■ Assignment:
Could you set down exactly the lines of the data below, starting at the one that holds "Task: Go back to the previous page" and ending at the one that holds "Show hidden system tray icons chevron", both included, and only those?

■ Dataset content:
== Segment start ==
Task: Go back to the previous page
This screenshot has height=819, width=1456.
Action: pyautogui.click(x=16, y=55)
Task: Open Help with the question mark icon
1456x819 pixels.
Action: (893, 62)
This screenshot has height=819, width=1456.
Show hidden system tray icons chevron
== Segment end ==
== Segment start ==
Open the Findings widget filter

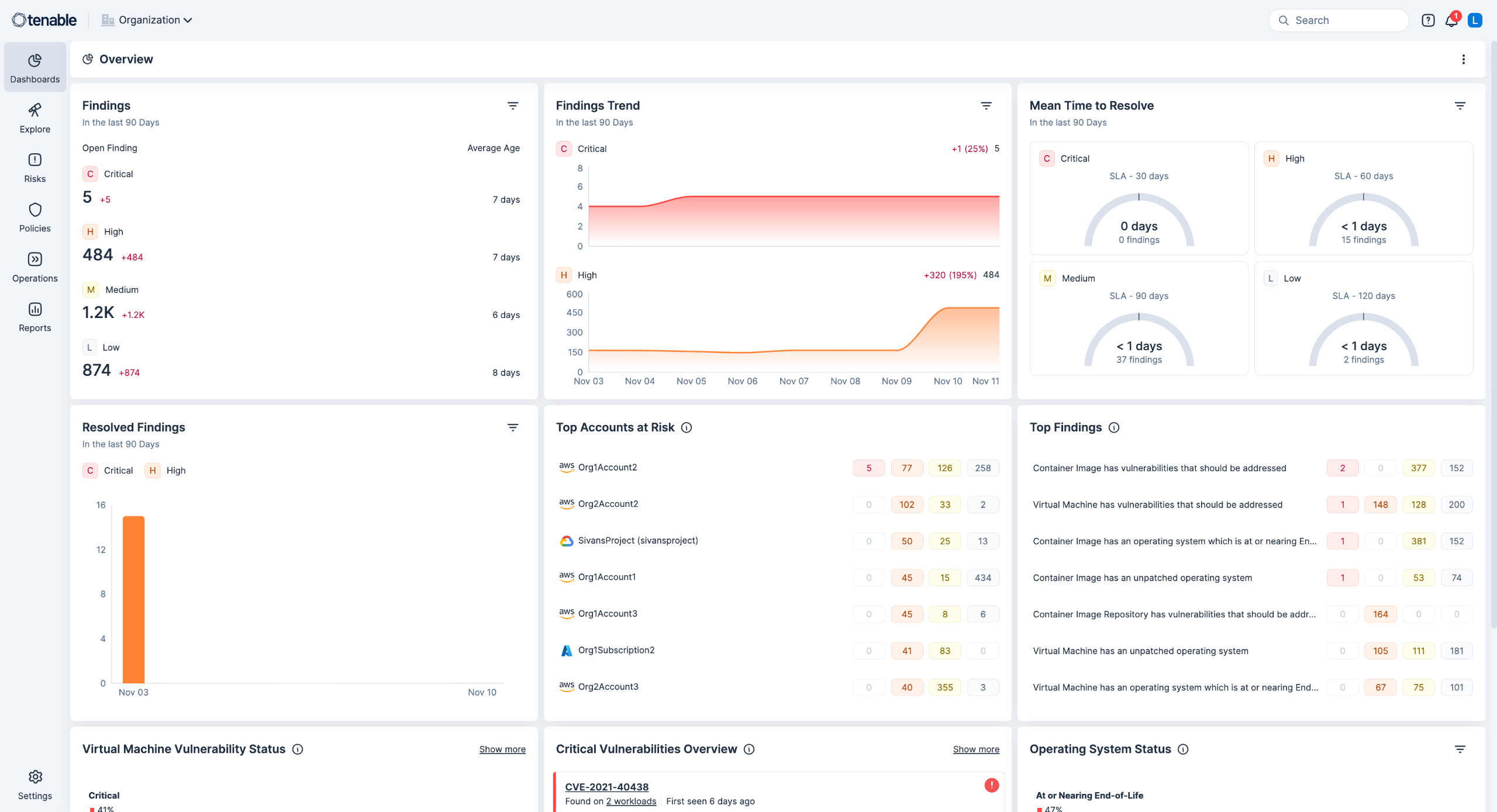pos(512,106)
== Segment end ==
== Segment start ==
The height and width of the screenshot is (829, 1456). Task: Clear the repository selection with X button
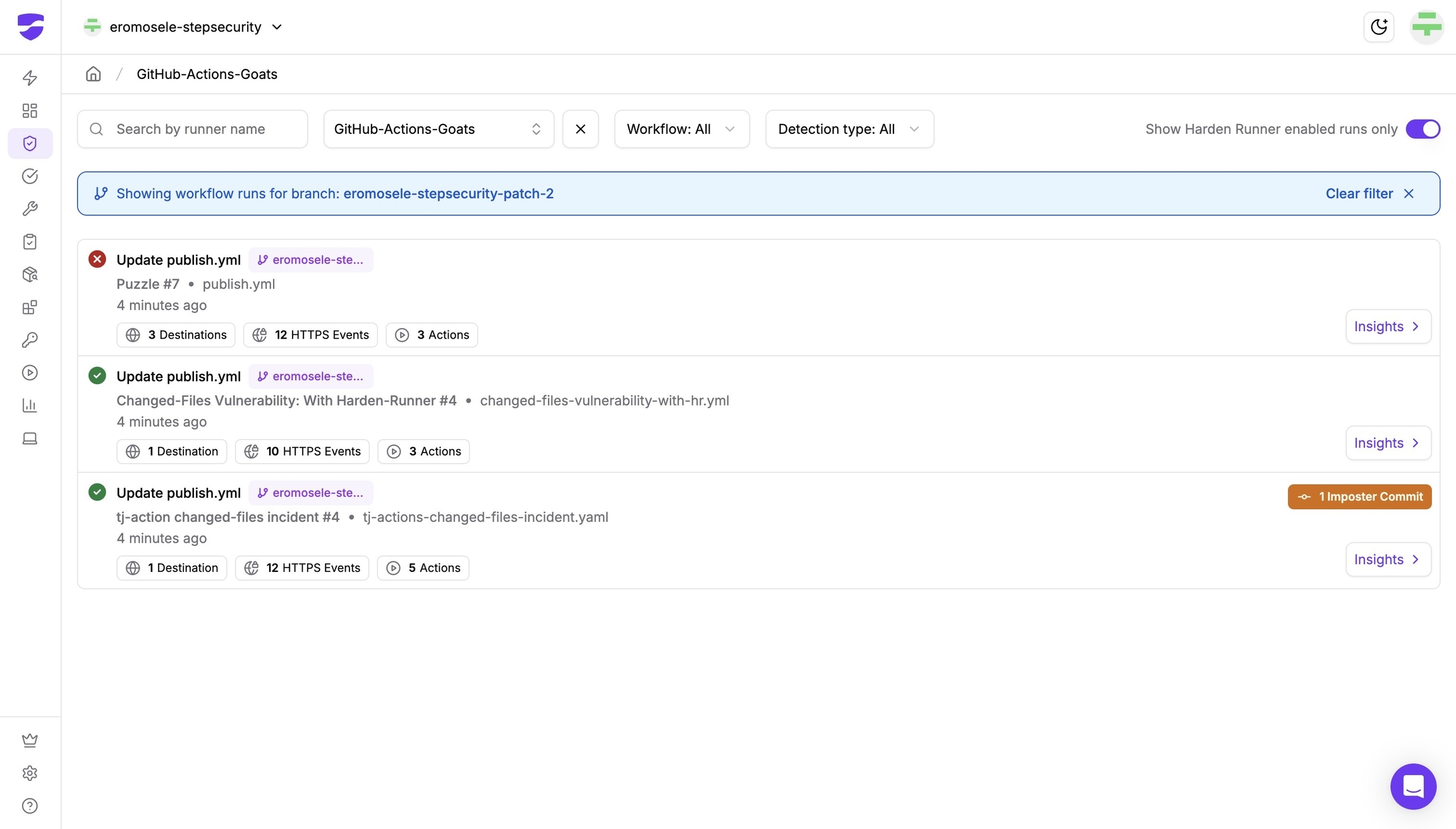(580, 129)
== Segment end ==
■ Answer section:
Task: Go back to the previous page
This screenshot has height=819, width=1456.
Action: pyautogui.click(x=16, y=55)
Task: Open Help with the question mark icon
1456x819 pixels.
Action: (893, 62)
This screenshot has height=819, width=1456.
Show hidden system tray icons chevron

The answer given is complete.